Moe Jette, Large-Scale Systems Group Leader, gave a presentation on the progress of the Production Environment. He reported that part of the strategic plan for system administration has been done. In other areas, NERSC is now dealing with the issue of foreign nationals' access to NERSC computers and software; the Central User Bank (CUB) system has been ported to the T3D; the Portable Batch System (PBS) is being beta tested (Pacific Northwest Laboratory agreed to assist in the beta testing of PBS); NERSC is working to bring in Kerberos security; and UNICOS 8.0 has been successfully installed on the C90.
Sandy Merola of LBNL gave first a summary of current ESnet Steering Committee (ESSC) activities, then an overview of the committee structure. One activity has been to champion ESnet by arguing to maintain its current level of funding. Another has been to devise a funding structure encompassing uniprogram and multiprogram network sites that conforms to all funding guidelines (i.e., avoid misappropriating or reappropriating funds). Another activity is to investigate how to sustain international network service at an affordable price now that NSFnet is gone. A new activity in which ERSUG may wish to participate is an ESnet strategic planning session.
ESSC is chartered by MICS to document, review, and prioritize network requirements; review the ESnet budget with respect to the prioritized network requirements; identify network requirements that require further research; establish performance objectives; propose innovative techniques for enhancing ESnet capabilities; and advise the ESnet management personnel. ESSC members are appointed by division heads to represent program offices. ESSC takes and records formal votes.

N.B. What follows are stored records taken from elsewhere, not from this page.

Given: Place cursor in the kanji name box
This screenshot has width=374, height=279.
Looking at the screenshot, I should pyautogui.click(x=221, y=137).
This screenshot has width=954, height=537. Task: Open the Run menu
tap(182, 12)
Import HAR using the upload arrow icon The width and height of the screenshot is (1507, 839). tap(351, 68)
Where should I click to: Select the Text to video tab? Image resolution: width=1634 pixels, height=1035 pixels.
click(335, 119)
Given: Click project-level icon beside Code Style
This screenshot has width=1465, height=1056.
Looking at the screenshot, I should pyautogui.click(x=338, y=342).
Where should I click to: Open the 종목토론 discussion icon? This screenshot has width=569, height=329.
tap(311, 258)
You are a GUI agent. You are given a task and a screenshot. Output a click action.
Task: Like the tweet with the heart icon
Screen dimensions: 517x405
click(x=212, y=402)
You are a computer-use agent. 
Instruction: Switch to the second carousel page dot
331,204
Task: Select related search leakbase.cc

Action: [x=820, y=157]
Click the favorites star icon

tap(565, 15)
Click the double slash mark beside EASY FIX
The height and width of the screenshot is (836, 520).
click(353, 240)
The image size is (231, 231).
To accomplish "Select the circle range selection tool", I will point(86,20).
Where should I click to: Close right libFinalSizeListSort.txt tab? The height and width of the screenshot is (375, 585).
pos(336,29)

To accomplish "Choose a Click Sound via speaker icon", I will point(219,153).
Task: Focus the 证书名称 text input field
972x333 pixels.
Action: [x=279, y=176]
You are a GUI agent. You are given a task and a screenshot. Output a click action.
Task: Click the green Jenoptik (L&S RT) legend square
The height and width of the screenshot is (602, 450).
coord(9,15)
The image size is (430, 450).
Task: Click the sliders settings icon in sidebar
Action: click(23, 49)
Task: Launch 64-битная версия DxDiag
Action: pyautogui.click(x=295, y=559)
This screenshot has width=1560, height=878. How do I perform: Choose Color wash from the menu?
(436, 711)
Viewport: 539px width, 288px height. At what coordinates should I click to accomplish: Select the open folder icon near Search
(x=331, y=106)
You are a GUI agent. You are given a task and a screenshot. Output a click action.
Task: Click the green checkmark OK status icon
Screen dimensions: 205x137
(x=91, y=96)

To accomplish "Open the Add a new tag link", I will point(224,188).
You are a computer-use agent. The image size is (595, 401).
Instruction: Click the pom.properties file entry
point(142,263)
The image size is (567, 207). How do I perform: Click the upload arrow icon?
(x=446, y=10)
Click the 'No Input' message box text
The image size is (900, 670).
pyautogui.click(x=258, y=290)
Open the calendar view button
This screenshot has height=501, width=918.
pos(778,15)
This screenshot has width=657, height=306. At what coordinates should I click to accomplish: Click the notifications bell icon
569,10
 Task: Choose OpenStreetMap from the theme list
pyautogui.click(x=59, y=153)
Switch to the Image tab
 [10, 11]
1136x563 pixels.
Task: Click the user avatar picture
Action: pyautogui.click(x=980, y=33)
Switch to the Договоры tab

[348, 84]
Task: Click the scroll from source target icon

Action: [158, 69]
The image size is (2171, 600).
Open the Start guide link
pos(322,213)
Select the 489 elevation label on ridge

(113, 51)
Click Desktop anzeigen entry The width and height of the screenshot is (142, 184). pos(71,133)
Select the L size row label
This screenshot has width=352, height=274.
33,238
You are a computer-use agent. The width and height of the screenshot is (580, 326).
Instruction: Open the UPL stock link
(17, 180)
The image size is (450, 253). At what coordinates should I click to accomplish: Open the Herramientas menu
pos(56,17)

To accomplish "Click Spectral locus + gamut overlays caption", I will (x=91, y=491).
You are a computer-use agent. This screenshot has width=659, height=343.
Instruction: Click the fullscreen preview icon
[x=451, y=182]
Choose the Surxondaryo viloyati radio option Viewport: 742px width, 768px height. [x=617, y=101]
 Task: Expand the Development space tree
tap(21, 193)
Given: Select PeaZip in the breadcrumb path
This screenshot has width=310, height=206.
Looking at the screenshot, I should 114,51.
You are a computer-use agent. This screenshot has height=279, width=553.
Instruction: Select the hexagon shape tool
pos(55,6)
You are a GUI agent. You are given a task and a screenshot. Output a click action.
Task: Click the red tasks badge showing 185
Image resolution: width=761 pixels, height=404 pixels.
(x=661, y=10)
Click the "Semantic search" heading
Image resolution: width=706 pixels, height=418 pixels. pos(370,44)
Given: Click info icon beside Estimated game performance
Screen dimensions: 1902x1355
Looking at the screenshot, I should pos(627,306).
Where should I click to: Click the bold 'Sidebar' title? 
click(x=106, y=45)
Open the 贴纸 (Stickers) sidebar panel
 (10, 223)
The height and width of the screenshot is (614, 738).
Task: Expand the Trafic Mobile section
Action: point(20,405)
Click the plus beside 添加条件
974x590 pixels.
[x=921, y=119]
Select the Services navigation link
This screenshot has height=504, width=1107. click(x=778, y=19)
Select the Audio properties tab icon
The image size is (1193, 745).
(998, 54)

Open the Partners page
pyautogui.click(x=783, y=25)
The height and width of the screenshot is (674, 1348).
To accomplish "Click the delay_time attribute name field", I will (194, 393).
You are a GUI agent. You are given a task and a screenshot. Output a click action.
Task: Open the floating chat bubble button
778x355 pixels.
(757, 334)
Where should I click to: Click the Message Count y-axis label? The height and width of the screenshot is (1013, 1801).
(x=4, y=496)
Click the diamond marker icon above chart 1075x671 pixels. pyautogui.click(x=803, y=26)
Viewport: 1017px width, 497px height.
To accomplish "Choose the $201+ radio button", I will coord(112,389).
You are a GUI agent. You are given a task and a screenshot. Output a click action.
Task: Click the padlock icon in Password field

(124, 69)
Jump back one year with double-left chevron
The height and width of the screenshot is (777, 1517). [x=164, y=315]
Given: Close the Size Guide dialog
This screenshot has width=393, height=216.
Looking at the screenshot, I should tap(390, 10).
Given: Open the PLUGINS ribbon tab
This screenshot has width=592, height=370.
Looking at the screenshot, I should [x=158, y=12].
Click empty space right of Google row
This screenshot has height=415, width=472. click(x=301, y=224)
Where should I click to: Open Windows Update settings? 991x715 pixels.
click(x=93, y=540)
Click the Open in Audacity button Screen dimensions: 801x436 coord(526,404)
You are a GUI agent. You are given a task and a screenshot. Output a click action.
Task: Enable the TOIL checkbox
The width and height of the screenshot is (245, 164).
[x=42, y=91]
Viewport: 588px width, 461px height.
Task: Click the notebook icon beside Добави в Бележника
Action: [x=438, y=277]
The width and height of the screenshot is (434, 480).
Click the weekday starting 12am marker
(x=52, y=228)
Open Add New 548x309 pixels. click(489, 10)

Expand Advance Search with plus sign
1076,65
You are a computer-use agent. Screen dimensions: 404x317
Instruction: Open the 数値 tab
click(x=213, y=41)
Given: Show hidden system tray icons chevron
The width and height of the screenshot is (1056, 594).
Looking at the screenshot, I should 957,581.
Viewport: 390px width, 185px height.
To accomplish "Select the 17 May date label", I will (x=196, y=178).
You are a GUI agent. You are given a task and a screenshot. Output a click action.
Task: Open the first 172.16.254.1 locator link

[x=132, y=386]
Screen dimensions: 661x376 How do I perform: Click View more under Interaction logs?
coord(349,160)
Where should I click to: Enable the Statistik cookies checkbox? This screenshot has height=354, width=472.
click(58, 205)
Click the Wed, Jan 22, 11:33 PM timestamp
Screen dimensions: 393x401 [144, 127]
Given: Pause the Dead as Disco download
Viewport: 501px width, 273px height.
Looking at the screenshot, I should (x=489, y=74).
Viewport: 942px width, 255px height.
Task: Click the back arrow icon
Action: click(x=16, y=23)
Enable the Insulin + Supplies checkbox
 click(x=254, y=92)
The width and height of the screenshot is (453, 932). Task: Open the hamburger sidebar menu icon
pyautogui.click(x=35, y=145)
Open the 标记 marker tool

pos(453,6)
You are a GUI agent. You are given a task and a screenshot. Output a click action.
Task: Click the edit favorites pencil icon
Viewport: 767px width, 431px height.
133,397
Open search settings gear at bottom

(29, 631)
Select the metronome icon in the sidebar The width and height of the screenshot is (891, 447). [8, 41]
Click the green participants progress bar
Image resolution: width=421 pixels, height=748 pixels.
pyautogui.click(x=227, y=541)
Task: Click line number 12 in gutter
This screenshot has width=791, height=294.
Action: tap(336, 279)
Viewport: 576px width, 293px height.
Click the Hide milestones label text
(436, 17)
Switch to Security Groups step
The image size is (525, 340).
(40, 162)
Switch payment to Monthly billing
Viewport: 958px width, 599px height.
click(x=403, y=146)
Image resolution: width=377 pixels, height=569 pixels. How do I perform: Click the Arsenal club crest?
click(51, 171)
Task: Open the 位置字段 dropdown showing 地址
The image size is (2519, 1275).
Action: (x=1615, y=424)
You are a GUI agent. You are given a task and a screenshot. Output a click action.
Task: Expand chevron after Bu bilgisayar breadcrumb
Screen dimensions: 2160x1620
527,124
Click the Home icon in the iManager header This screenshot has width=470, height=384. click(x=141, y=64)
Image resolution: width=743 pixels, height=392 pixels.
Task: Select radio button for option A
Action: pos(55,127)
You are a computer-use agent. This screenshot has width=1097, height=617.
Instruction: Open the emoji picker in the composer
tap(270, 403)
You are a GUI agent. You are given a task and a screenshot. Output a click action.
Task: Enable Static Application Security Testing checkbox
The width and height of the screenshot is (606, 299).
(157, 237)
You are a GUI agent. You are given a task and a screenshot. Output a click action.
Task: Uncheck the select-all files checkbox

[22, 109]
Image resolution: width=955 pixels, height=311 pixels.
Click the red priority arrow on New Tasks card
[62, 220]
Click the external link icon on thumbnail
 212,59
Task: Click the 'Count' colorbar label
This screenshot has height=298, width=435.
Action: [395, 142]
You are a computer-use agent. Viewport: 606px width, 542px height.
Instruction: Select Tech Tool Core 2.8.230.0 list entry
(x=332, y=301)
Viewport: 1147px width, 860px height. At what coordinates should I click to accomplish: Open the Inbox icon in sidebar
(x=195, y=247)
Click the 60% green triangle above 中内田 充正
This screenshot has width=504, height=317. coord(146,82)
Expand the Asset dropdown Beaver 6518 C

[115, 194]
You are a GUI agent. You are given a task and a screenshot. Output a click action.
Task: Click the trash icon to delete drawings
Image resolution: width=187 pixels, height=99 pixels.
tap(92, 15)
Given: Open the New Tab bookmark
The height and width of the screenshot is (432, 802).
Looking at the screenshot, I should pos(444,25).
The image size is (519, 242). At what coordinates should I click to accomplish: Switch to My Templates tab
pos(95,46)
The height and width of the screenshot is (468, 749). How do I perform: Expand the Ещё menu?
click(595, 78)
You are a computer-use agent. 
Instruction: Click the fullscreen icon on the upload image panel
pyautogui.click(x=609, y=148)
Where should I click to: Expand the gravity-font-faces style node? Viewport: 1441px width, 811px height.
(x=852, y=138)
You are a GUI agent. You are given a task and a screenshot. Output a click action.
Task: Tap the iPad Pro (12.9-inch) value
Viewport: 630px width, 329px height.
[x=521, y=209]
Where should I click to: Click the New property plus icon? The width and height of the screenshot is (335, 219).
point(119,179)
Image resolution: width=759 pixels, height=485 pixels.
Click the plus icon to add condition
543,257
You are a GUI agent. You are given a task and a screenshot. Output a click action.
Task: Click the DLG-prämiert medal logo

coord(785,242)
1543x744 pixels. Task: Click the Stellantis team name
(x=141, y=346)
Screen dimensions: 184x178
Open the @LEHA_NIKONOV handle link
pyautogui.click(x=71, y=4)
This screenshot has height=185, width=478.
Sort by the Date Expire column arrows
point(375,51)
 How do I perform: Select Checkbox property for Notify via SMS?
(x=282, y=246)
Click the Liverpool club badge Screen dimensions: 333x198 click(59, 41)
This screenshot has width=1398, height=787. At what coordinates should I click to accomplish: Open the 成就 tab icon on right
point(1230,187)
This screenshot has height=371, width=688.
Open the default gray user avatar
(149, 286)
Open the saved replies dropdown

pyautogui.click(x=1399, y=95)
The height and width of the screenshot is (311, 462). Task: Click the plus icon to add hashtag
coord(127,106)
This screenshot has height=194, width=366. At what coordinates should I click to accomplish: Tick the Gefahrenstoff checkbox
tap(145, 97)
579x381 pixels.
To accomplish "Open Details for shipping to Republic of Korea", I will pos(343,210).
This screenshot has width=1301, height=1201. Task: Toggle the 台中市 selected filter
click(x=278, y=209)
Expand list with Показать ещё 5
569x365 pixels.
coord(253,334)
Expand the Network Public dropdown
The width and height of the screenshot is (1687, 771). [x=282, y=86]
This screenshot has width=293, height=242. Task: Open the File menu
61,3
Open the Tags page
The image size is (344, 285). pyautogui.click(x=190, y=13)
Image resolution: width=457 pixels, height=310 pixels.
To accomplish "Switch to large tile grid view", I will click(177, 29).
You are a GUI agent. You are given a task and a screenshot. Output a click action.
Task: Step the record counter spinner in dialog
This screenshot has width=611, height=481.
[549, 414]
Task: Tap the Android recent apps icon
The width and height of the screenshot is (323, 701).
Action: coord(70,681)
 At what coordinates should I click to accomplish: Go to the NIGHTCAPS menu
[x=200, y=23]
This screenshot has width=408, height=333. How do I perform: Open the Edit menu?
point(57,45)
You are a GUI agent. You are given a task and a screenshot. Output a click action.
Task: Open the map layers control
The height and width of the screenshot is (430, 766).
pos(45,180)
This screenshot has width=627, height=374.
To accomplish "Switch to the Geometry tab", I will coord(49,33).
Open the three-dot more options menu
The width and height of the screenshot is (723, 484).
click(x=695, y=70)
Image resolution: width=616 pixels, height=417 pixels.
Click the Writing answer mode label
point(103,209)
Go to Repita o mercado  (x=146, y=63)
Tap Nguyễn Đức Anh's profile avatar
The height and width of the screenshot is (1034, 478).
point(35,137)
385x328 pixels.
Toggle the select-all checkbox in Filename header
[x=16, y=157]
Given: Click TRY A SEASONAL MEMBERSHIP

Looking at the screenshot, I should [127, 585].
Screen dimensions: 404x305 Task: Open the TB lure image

A subgroup chartered by ESSC is the Distributed Computing Coordinating Committee (DCCC). It has a long list of responsibilities, but for the purpose of the ERSUG meeting, the most interesting one is to advance the planning, development, and implementation of the needed Distributed Informatics, Computing, and Collaborative Environment (DICCE).
Barry Howard, Distributed Computing Group Leader, gave an update on distributed computing and DCCC/DICCE. This was an elaboration of the types of services that DICCE, through the distributed computing complex, is meant to include. It should promote the sharing both of information and computing resources and facilitate collaboration by geographically distributed researchers. DICCE has an architecture consisting of layers of services built upon ESnet. Among the layers are the Distributed Computing Environment, authentication service, key distribution service, distributed file systems, secure e-mail, and seamless e-mail enclosures.
Bruce Cohen of LLNL described ongoing work in the Numerical Tokamak Project.